Items from a data source
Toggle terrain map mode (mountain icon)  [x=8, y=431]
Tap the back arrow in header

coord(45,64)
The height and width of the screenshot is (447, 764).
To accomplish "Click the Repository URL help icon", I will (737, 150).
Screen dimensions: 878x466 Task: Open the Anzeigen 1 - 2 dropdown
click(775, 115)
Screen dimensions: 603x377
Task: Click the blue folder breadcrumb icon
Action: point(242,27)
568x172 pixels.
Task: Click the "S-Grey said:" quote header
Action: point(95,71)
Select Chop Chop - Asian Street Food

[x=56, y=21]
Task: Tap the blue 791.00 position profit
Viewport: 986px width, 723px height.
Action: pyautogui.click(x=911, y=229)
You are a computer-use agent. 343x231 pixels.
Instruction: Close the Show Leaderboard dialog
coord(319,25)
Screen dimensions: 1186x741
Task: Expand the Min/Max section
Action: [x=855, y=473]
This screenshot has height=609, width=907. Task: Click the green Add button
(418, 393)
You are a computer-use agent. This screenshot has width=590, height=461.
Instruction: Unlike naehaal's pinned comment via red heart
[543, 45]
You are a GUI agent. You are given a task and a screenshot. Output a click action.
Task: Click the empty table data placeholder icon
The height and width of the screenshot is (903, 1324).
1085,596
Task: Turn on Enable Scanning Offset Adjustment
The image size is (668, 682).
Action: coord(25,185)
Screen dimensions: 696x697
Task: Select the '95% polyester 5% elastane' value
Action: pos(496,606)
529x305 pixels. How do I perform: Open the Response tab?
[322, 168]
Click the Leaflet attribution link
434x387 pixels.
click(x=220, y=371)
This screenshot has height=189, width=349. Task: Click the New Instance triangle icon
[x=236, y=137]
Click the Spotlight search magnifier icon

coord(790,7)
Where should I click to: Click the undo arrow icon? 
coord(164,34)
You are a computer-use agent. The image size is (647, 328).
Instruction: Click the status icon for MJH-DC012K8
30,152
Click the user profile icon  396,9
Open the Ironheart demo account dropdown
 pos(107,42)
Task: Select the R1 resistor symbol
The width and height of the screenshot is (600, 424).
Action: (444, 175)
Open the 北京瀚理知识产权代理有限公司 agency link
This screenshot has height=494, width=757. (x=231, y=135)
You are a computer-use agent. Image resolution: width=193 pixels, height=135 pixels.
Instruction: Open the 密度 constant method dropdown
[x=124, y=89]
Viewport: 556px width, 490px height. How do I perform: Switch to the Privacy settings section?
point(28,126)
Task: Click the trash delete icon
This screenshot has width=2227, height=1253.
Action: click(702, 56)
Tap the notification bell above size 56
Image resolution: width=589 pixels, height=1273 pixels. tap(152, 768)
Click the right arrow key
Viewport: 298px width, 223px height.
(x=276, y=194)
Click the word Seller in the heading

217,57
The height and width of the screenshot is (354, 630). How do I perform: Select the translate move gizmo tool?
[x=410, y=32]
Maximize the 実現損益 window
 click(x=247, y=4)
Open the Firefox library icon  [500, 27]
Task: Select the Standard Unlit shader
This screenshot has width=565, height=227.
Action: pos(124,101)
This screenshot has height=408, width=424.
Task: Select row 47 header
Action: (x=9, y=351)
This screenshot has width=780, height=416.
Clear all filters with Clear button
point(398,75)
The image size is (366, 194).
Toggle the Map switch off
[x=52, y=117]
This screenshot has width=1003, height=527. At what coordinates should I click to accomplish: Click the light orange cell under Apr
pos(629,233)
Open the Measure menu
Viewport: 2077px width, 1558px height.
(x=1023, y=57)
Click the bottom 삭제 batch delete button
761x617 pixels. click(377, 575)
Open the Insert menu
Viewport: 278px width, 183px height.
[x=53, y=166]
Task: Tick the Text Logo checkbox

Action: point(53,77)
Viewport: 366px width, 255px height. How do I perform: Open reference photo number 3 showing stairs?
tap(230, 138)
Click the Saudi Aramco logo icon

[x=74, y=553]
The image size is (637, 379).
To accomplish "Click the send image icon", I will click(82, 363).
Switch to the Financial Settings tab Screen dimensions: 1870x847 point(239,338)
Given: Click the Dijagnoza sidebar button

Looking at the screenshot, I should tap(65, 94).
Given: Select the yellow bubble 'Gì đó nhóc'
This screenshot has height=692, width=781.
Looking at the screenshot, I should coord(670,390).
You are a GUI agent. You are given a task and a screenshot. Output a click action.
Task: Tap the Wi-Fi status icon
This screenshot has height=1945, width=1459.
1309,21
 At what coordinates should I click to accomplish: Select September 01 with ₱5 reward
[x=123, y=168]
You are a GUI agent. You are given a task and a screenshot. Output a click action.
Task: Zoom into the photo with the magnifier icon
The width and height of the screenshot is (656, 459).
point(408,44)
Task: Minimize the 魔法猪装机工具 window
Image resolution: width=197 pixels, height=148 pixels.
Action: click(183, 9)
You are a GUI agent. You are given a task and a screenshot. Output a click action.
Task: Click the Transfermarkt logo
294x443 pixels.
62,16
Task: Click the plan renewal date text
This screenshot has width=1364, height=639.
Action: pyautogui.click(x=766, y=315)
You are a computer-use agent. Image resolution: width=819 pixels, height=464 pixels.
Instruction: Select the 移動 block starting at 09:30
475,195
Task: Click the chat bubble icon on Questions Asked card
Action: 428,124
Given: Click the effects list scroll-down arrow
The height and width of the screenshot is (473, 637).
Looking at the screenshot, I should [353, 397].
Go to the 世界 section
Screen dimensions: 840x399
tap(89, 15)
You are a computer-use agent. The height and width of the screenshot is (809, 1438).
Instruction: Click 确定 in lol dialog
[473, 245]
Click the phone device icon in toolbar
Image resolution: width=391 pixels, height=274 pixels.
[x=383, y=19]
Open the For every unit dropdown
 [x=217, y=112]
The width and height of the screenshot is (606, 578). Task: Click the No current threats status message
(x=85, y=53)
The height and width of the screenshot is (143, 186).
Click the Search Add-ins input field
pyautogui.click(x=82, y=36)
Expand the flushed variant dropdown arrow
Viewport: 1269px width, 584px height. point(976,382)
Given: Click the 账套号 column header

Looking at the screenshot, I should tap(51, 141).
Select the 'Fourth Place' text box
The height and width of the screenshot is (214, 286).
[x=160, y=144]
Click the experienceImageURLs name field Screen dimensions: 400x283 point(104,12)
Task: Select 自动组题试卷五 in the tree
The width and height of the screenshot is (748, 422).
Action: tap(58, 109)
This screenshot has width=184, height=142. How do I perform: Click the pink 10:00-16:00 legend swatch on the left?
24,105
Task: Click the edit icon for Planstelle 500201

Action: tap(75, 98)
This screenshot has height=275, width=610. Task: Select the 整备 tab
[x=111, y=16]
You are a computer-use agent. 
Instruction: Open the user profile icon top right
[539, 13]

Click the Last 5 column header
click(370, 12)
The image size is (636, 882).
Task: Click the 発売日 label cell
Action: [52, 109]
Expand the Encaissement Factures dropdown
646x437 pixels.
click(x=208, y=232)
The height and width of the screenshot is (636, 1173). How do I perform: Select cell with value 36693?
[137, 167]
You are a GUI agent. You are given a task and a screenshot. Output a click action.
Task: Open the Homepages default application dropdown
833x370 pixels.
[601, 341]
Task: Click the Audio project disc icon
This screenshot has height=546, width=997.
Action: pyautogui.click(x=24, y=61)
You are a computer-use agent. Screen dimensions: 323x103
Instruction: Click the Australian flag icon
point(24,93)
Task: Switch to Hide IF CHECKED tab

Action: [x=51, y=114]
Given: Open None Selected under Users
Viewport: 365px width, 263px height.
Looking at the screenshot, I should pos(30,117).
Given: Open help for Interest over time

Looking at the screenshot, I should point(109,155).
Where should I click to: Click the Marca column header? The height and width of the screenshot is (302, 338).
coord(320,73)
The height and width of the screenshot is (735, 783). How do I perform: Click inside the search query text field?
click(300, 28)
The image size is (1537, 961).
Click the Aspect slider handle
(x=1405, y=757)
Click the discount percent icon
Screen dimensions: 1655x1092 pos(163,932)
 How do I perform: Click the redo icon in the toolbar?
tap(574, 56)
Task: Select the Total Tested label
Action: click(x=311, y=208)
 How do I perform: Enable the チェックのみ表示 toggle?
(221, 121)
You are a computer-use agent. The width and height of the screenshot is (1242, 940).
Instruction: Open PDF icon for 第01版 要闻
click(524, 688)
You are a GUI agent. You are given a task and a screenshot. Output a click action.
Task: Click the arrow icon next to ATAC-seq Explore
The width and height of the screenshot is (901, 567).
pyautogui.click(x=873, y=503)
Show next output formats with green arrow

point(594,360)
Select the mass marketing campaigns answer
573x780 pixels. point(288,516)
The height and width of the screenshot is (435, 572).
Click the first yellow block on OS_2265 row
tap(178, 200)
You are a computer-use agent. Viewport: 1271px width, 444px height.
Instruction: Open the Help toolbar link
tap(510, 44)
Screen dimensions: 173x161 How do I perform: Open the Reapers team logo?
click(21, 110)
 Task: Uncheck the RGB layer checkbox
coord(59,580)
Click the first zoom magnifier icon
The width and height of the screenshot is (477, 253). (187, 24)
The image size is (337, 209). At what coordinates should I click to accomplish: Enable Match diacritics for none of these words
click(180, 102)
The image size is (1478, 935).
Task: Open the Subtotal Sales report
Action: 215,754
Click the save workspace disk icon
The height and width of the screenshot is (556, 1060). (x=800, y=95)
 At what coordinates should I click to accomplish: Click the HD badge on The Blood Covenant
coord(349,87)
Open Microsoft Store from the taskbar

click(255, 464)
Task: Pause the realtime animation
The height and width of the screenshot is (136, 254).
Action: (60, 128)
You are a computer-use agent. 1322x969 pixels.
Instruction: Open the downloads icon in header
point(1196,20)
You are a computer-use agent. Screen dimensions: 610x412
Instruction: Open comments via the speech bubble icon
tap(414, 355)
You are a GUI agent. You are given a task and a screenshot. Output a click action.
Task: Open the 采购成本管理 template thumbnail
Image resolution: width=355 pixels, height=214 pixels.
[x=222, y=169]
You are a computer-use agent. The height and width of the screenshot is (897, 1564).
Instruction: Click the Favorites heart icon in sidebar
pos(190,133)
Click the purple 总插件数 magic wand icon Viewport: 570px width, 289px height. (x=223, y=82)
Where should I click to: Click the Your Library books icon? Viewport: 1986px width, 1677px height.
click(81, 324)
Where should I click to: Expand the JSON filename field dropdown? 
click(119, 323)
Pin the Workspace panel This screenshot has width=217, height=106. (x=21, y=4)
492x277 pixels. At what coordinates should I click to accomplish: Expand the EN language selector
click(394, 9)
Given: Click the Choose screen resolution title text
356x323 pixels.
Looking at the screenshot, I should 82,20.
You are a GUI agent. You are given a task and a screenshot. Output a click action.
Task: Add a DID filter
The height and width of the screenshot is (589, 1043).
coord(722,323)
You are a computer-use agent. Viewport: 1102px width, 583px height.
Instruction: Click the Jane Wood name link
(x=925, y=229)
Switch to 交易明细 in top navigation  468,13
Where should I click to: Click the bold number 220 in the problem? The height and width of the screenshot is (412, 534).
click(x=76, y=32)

- What to do: Copy out the lines of the listing unchanged, starting at the line containing "Click the bottom 삭제 batch delete button" and ending at the line containing "[x=217, y=112]", with both of those lines included.

- Answer to this exercise:
Click the bottom 삭제 batch delete button
761x617 pixels. click(377, 575)
Open the Insert menu
Viewport: 278px width, 183px height.
[x=53, y=166]
Task: Tick the Text Logo checkbox

Action: point(53,77)
Viewport: 366px width, 255px height. How do I perform: Open reference photo number 3 showing stairs?
tap(230, 138)
Click the Saudi Aramco logo icon

[x=74, y=553]
The image size is (637, 379).
To accomplish "Click the send image icon", I will click(82, 363).
Switch to the Financial Settings tab Screen dimensions: 1870x847 point(239,338)
Given: Click the Dijagnoza sidebar button

Looking at the screenshot, I should tap(65, 94).
Given: Select the yellow bubble 'Gì đó nhóc'
This screenshot has height=692, width=781.
Looking at the screenshot, I should coord(670,390).
You are a GUI agent. You are given a task and a screenshot. Output a click action.
Task: Tap the Wi-Fi status icon
This screenshot has height=1945, width=1459.
1309,21
 At what coordinates should I click to accomplish: Select September 01 with ₱5 reward
[x=123, y=168]
You are a GUI agent. You are given a task and a screenshot. Output a click action.
Task: Zoom into the photo with the magnifier icon
The width and height of the screenshot is (656, 459).
point(408,44)
Task: Minimize the 魔法猪装机工具 window
Image resolution: width=197 pixels, height=148 pixels.
Action: click(183, 9)
You are a GUI agent. You are given a task and a screenshot. Output a click action.
Task: Click the Transfermarkt logo
294x443 pixels.
62,16
Task: Click the plan renewal date text
This screenshot has width=1364, height=639.
Action: pyautogui.click(x=766, y=315)
You are a computer-use agent. Image resolution: width=819 pixels, height=464 pixels.
Instruction: Select the 移動 block starting at 09:30
475,195
Task: Click the chat bubble icon on Questions Asked card
Action: 428,124
Given: Click the effects list scroll-down arrow
The height and width of the screenshot is (473, 637).
Looking at the screenshot, I should [353, 397].
Go to the 世界 section
Screen dimensions: 840x399
tap(89, 15)
You are a computer-use agent. The height and width of the screenshot is (809, 1438).
Instruction: Click 确定 in lol dialog
[473, 245]
Click the phone device icon in toolbar
Image resolution: width=391 pixels, height=274 pixels.
[x=383, y=19]
Open the For every unit dropdown
 [x=217, y=112]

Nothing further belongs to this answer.